If you do go through it, you'll end up running into a hairy situation. What happens when you get up to fib(2)? You have to get fib(1) and fib(0). But for fib(1) and fib(0) you'd have to get into fib(-1) and fib(-2).

Gross. Instead of doing this, we say that fib(1) is defined as 1, and fib(0) is defined as 0. So when we try to get fib(1), there's no fib(0) + fib(-1) stuff. We just know the answer is 1 because that's how we defined it.

Ok, so we know what fib(0) and fib(1) are. Great. Now what about fib(2)? Well, it's fib(1) + fib(0), which is equal to 1 + 0 = 1. And what about fib(3)? fib(3) = fib(2) + fib(1) = 1 + 1 = 2.

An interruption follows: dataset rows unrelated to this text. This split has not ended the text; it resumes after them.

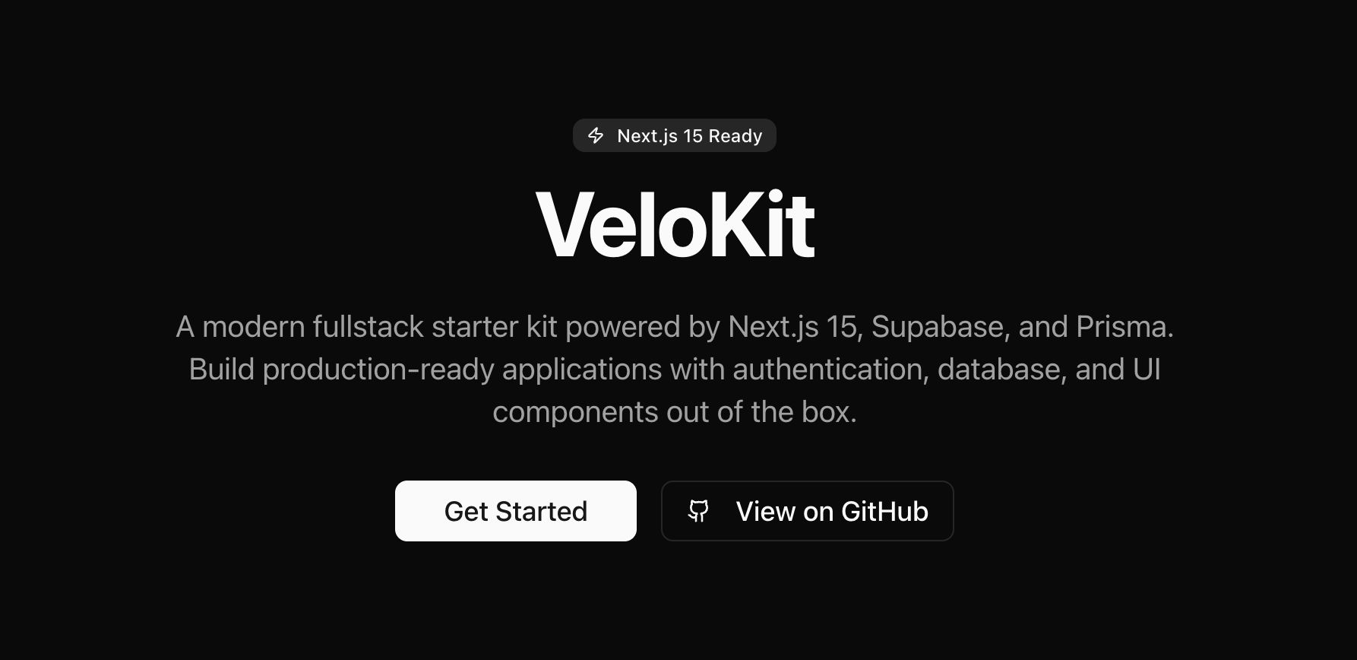This screenshot has height=660, width=1357.
Task: Click the 'Ready' word in the badge
Action: (x=735, y=136)
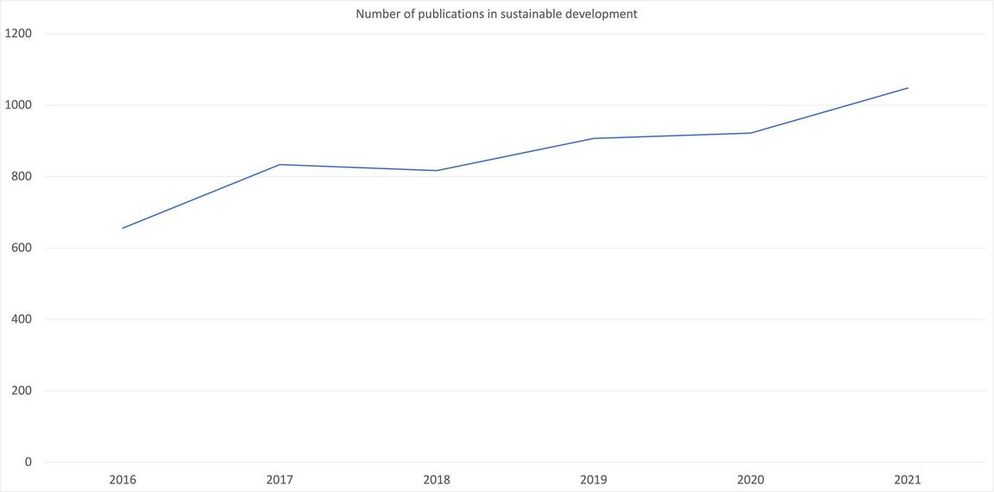Screen dimensions: 994x492
Task: Select the 2017 data point on the line
Action: pos(280,164)
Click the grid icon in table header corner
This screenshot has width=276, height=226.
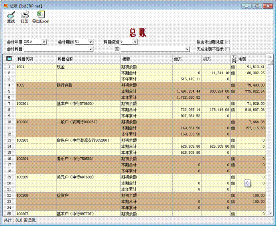[9, 59]
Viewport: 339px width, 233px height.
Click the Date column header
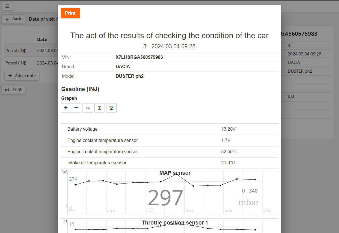click(x=42, y=40)
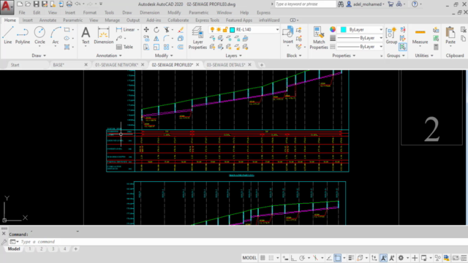Choose the Arc drawing tool
468x263 pixels.
(x=56, y=36)

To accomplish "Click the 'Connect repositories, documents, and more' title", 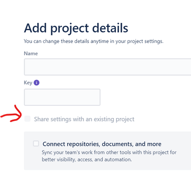I will (x=102, y=144).
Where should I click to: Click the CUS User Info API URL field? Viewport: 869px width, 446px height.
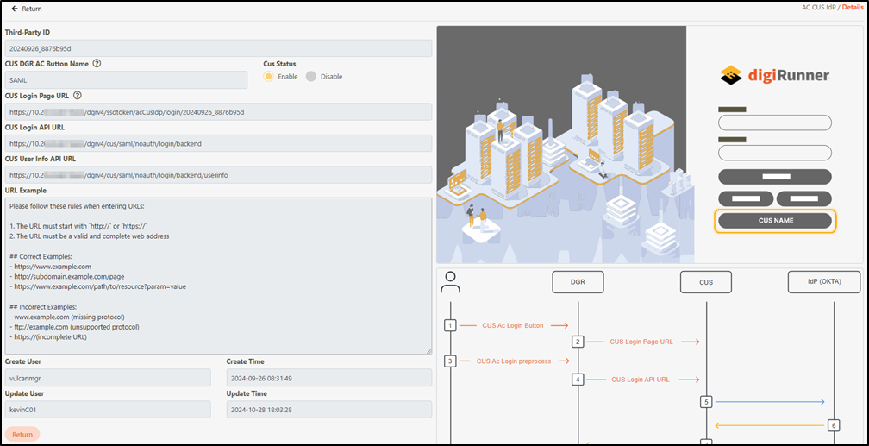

You can take these answers and form a sequence out of them. So far we have:

0, 1, 1, 2

Going through the sequence from the left to the right like this makes it a whole lot easier than starting from something like fib(8). The next number is 1 + 2 = 3, and our sequence becomes:

0, 1, 1, 2, 3

The next number is 2 + 3 = 5:

0, 1, 1, 2, 3, 5

The next number is 3 + 5 = 8:

0, 1, 1, 2, 3, 5, 8

So on and so forth.

Approach #1: Basic recursion

How would we calculate a fibbonaci number with code?

function fib(n) {
  // how do we implement this?
}

/*

fib(0) === 0
fib(1) === 1
fib(2) === 1
fib(3) === 2
...

*/

Well, think about what the definition of a fibonacci number is. Honestly, it's easier to express the definition in code than in english:

function fib(n) {
  if (n === 0) {
    return 0;
  } else if (n === 1) {
    return 1;
  }

  return fib(n-1) + fib(n-2);
}

So fib(1) is going to hit the second if statement and return 1, but fib(4) is going to hit the return fib(n-1) + fib(n-2); line and return fib(3) + fib(2).

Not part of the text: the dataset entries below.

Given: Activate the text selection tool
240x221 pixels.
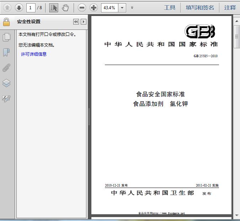Looking at the screenshot, I should [53, 7].
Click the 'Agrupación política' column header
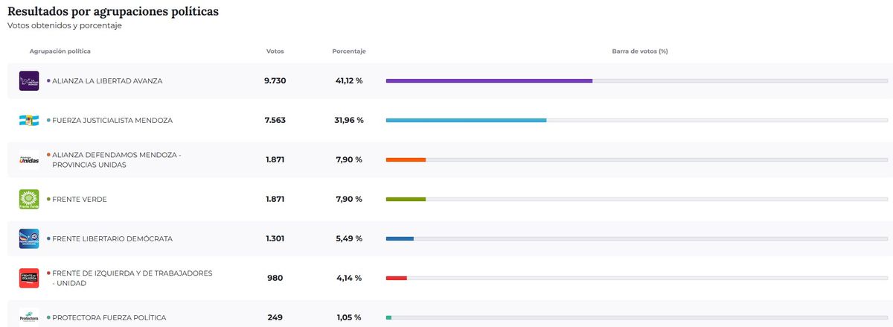The image size is (893, 327). [x=60, y=51]
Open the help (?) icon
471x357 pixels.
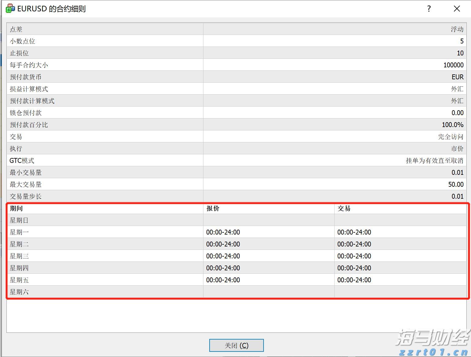(428, 9)
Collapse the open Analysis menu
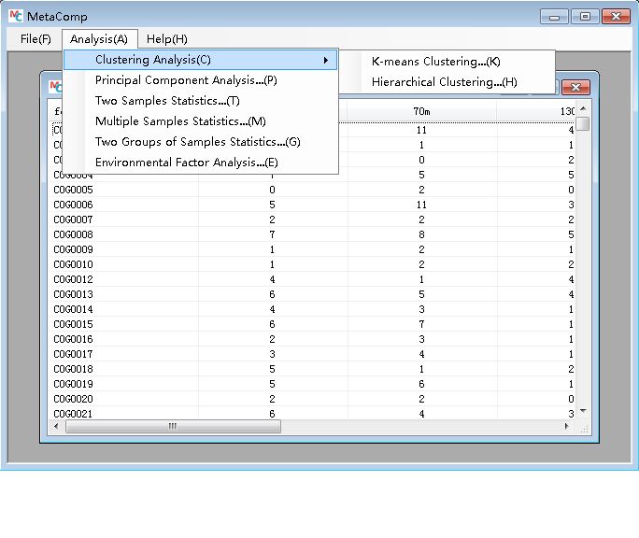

Let's talk about what happens here. Let's talk about how recursion works.

Consider this code:

function first() {
  second();
  console.log("first");
}

function second() {
  console.log("second");
}

first();

How do things work when one function calls another? Well, it uses what's called the call stack. When the code executes first(), it pushes first onto the call stack like this:

first

Then when first executes second(), second gets pushed on top of first, so the call stack looks like this:

second
first

When second finishes running it gets popped off, so the call stack becomes:

first

And when first finishes running, it gets popped off and the call stack is empty.

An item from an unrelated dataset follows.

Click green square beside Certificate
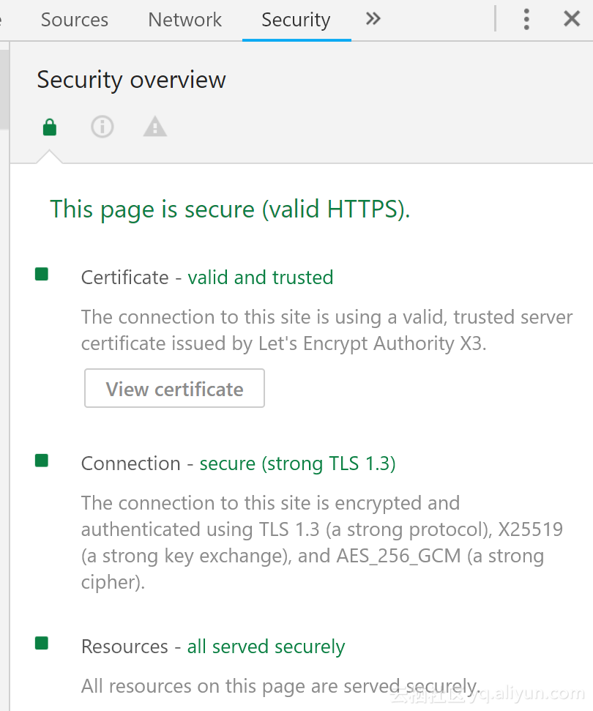 tap(42, 275)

I think a great analogy for this is when you're working on something and get interrupted. Imagine that you're watching a movie. You're 1/3 the way through, and you get a phone call. You pause the movie and talk on the phone until you're done. When you're finished, you hang up the phone and pick up where you left off in the movie.

Or imagine that while you're on the phone, your dog starts barking and you need to take him for a walk. So you tell your friend you'll call them back, go walk your dog, call your friend back, and finally return to your movie once you finish talking to your friend.

Here's how the "call stack" would look.

Start watching movie:

movie

Friend calls:

phone
movie

Dog barks:

dog
phone
movie

You finish walking the dog and call your friend back:

phone
movie

You finish talking on the phone and return to your movie:

movie

And once you finish watching your movie, that gets popped off your "call stack" and you can finally take a deep breath and relax. Phew!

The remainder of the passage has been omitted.